== Text to read
Hundreds of MPs and their aides were still milling around in the chamber of the upper house, easy targets for terrorists armed with AK47s and grenades. India's Prime Minister, Atal Bihari Vajpayee, had been due to appear there for members' questions and may have been their target.
The squad failed to penetrate the building's security or kill Mr Vajpayee. But they still managed to commit India's most devastating terrorist attack since the assassination of Rajiv Gandhi a decade ago when he was Prime Minister, in the process rocking Delhi and goading some Indians into calling for strikes against Pakistan.
Indians are used to terrorist outrages in the disputed province of Kashmir. A suicide attack in October by a group linked to al-Qa'ida left 38 dead at Srinigar's Assembly building.
Attacks in the capital are rare but this one was captured by television crews, who were on hand to cover parliamentary proceedings and recorded the assault when it began at 11.45am. The occupants of the Ambassador began firing at the police guards and hurling grenades as departing MPs scrambled for cover.
====
== Data rows
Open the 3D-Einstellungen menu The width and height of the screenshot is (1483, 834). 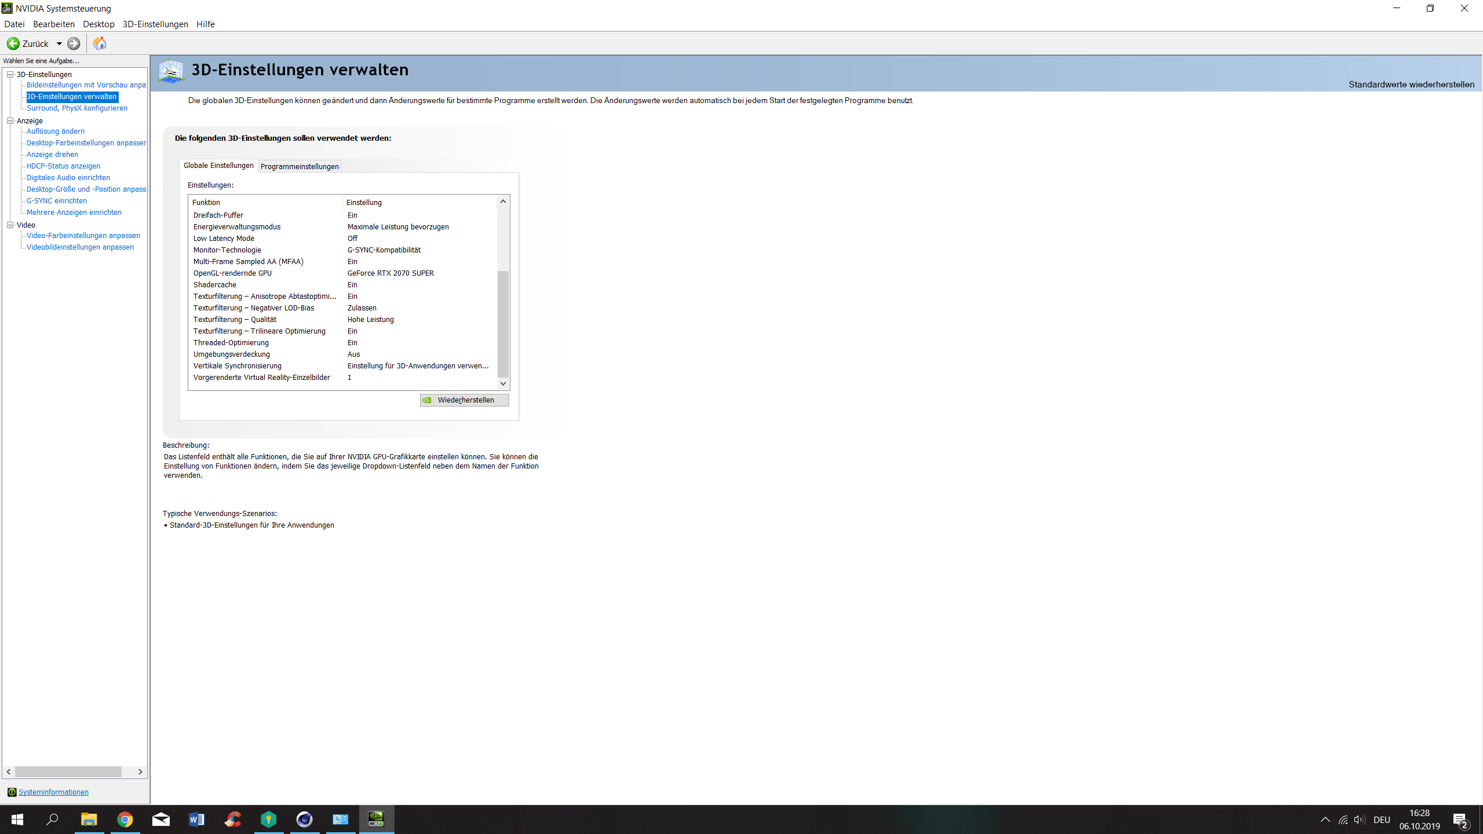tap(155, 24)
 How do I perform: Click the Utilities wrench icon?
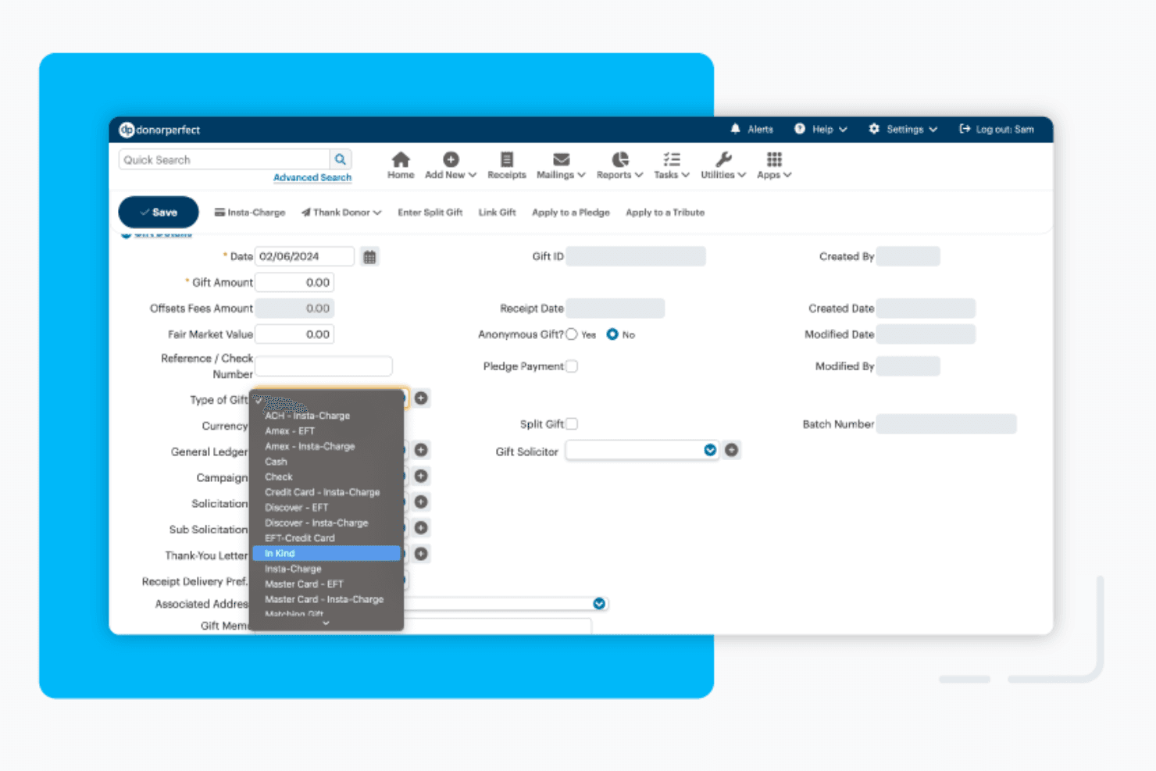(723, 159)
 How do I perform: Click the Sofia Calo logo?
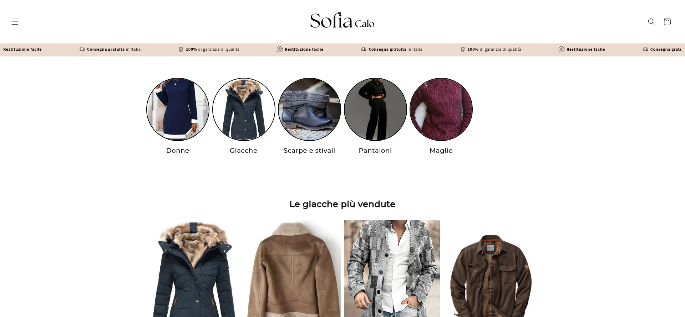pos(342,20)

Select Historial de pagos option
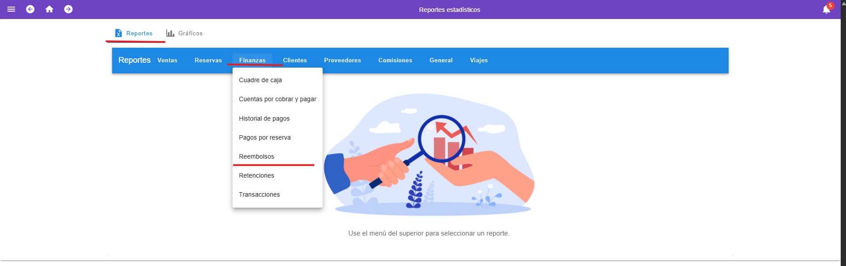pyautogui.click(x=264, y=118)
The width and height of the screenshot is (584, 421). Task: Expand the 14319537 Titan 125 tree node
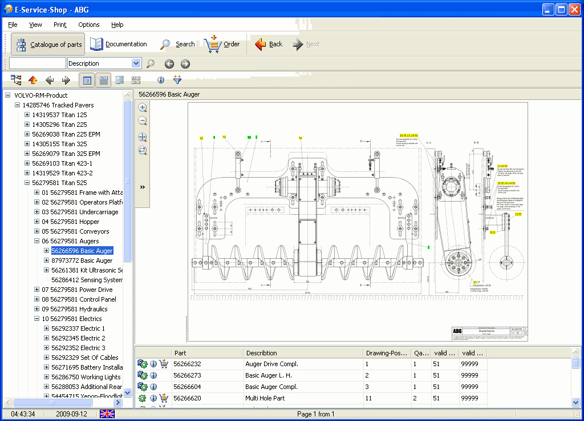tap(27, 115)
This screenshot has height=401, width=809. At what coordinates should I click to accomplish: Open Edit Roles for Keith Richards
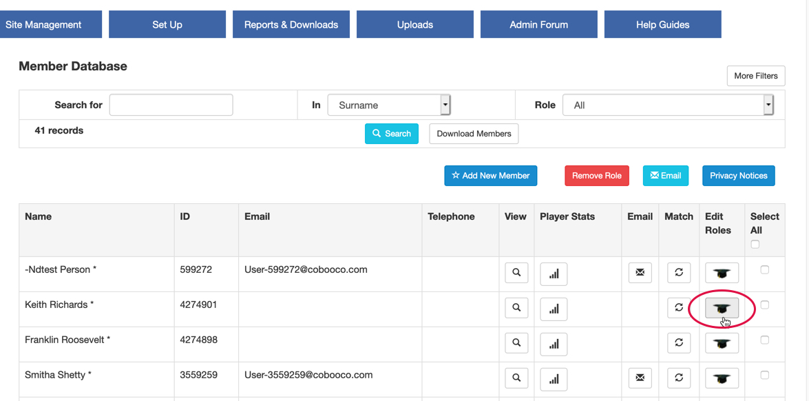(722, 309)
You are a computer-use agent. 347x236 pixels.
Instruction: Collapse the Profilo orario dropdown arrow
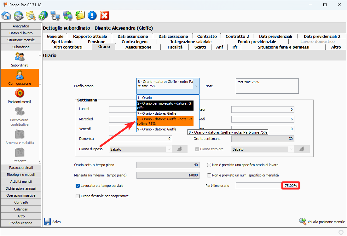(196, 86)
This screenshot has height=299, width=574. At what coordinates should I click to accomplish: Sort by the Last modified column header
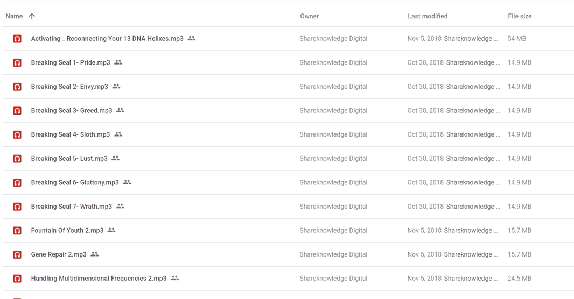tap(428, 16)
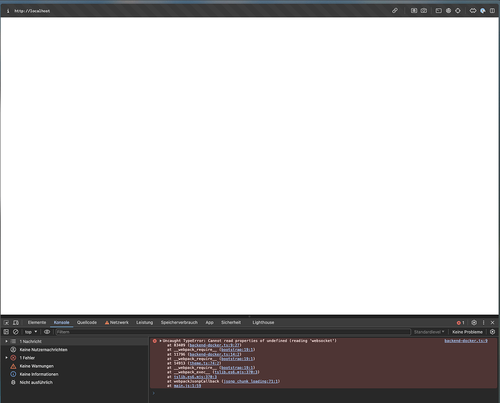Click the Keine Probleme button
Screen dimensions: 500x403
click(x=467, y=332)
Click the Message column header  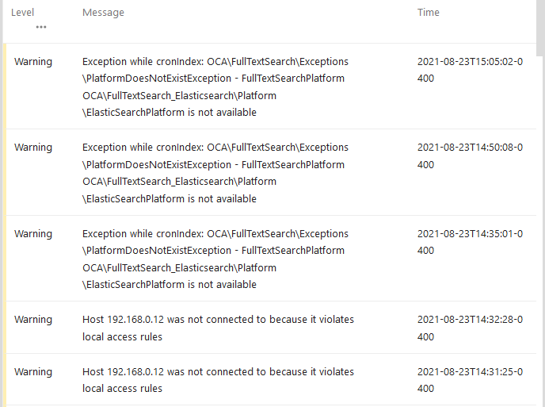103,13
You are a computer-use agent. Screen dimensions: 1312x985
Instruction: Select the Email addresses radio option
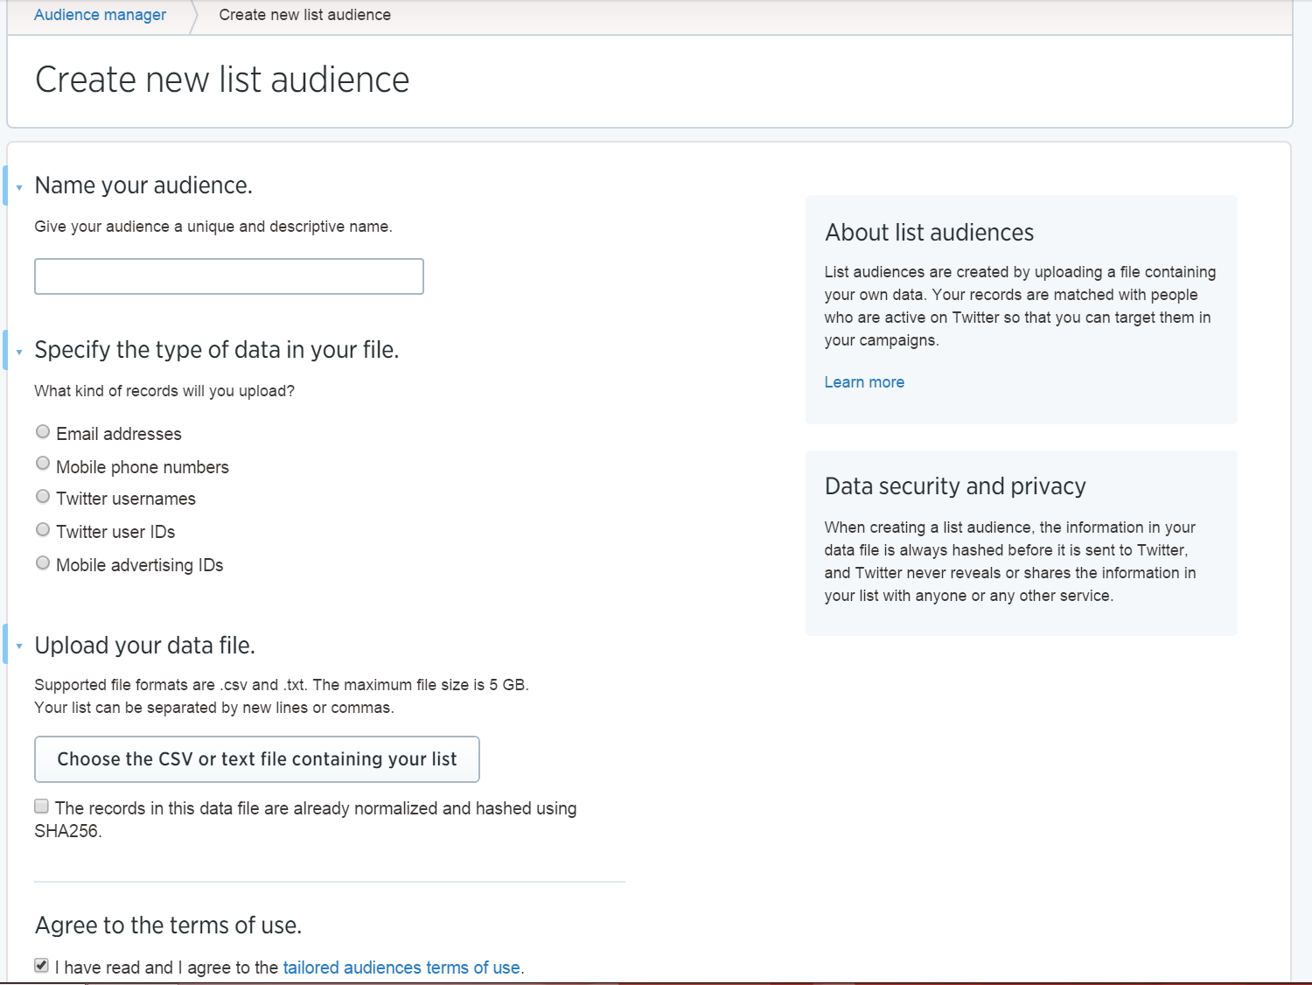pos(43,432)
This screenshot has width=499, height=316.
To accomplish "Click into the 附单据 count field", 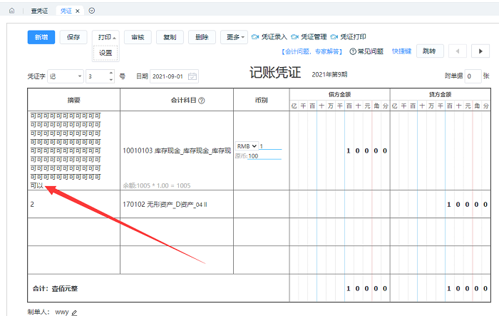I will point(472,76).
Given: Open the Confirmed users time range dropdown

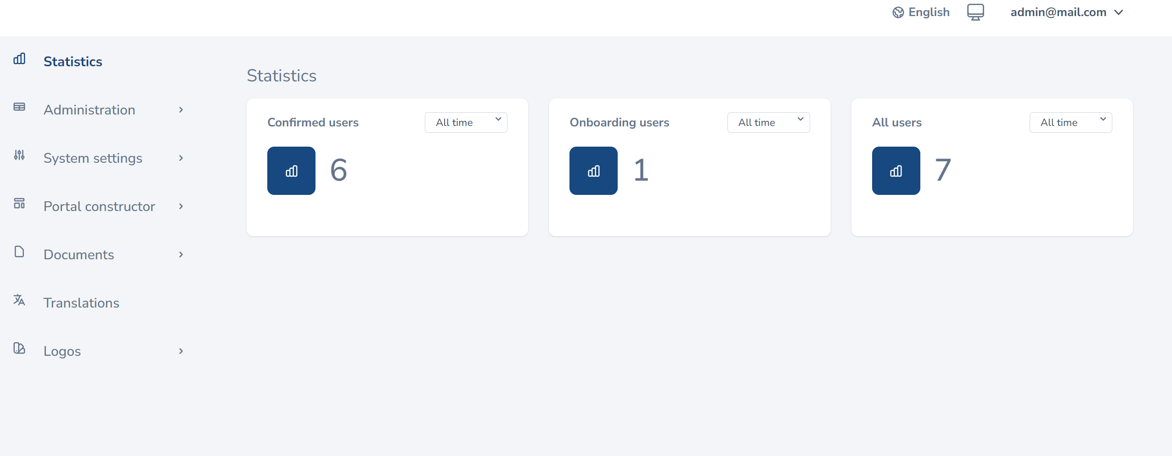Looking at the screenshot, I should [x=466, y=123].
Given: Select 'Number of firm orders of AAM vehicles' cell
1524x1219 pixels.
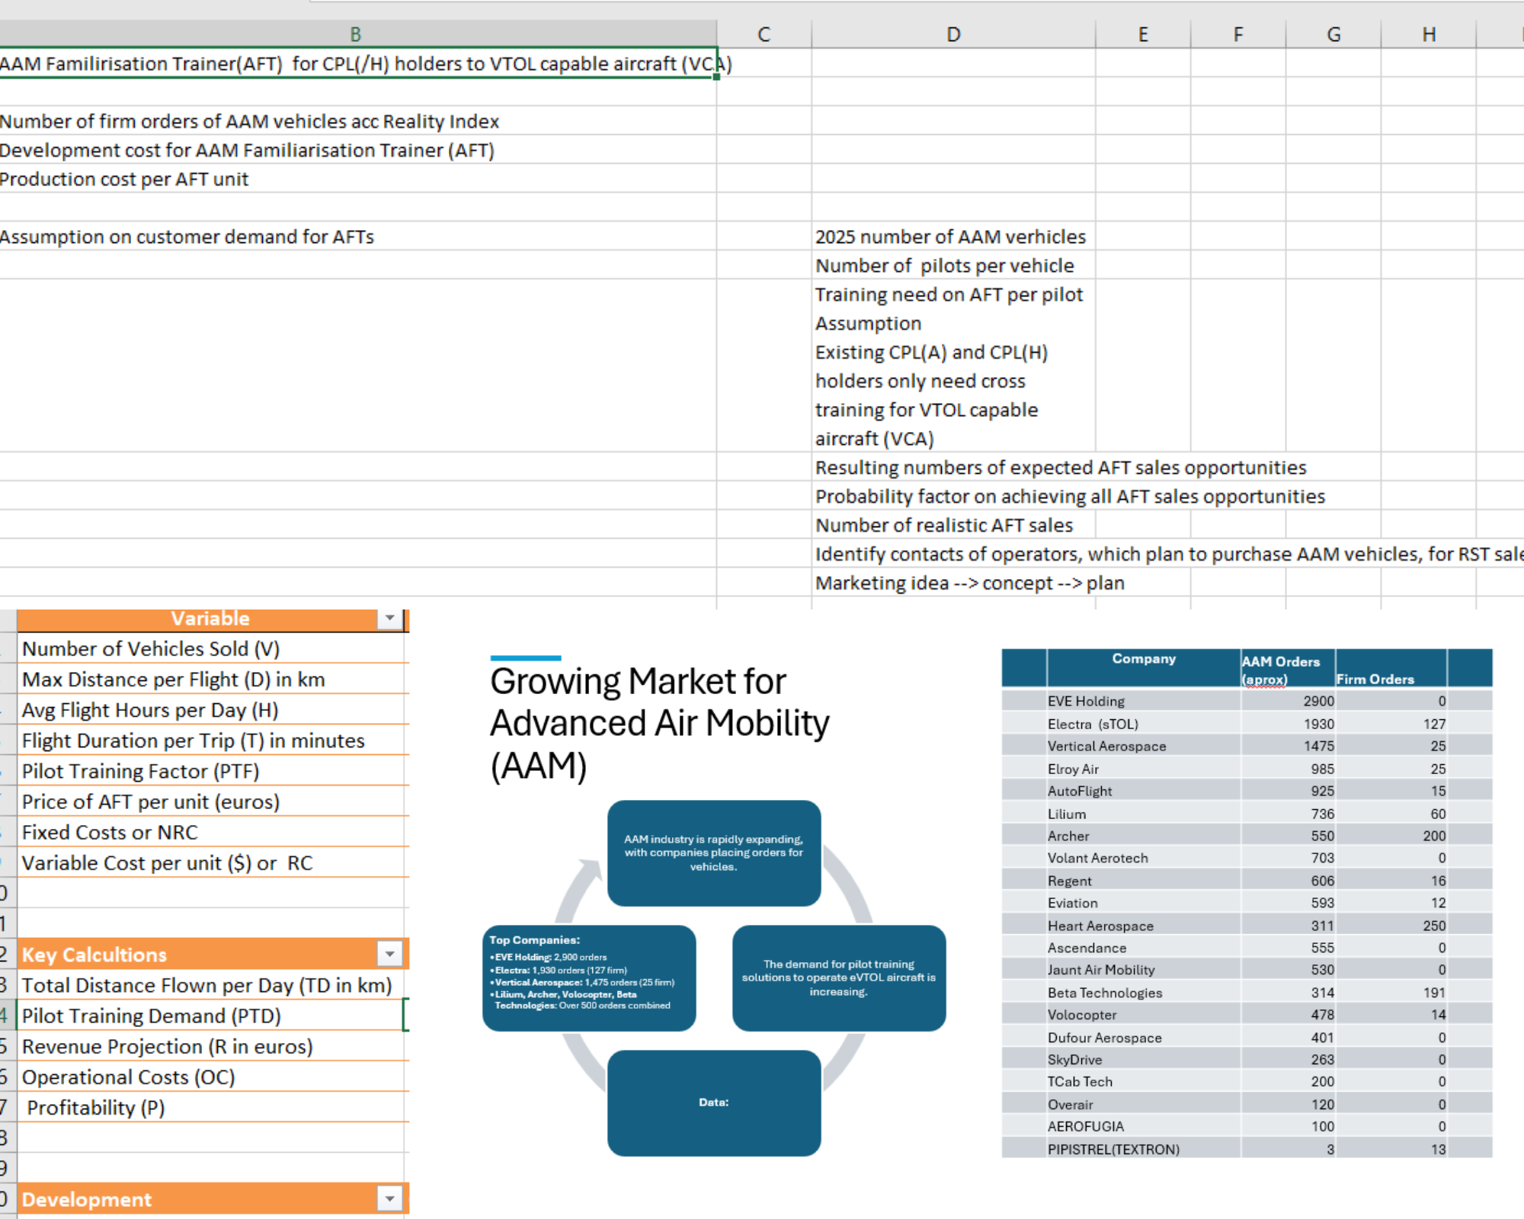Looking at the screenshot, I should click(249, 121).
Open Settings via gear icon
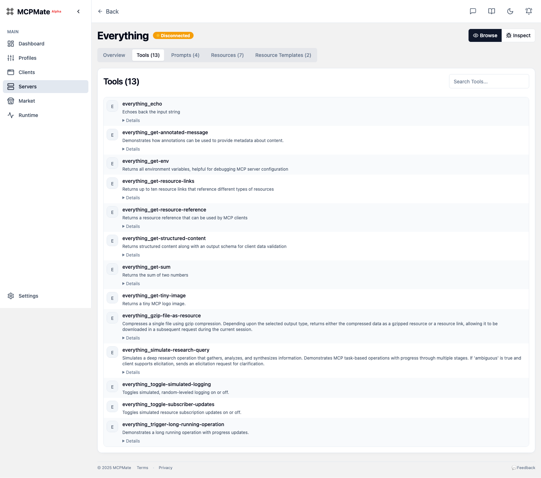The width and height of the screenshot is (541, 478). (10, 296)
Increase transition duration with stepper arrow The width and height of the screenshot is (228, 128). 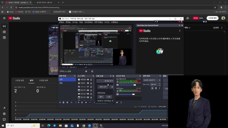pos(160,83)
====
● Set of tasks
- a) In the passage about the attack on India's parliament, copy the portion starting at "Indians are used" and ending at "Srinigar's Assembly building.".
- b) According to the passage about the attack on India's parliament, what time did the assault begin?
- c) Pick up the passage about the attack on India's parliament after its final sentence and write what comes next.

● The replies
- a)
Indians are used to terrorist outrages in the disputed province of Kashmir. A suicide attack in October by a group linked to al-Qa'ida left 38 dead at Srinigar's Assembly building.

- b) 11.45am

- c)
TV pictures showed bloody corpses lying on the steps outside the elegant Raj-era building, which hosted the official handover of power to an independent India in 1947.
Police and terrorists manoeuvred for position in the firefight and the pictures were broadcast over and over again with a horrified nation glued to its television screens. The terrorists, wearing stolen Indian army commando uniforms, laid siege for 30 minutes. Inside shaken legislators struggled to evacuate the building.
Outside there were explosions and gunsmoke drifted across the immaculately trimmed lawns. The doomed raiders fought to the death against a backdrop of flowers and fountains.
Elite Black Cat commandos had to be called in to track down at least one assailant, who survived for more than an hour. He and his four colleagues were all among the final death toll, as were five police officers, an MP's bodyguard and a gardener, named only as Deshraj, who was caught in the crossfire.
One MP, Najma Heptulla, was yards away in her office when the assault began. She said: "At first I thought somebody was letting off firecrackers. Then we realised it was firing, and it was very close. There are bullet holes inside the building. My personal security man, Jagdish Yadav, ran outside to chase them and he was killed.
"But none of the MPs were frightened. We are used to terrorism here. People just evacuated calmly, but my God it was close," she said.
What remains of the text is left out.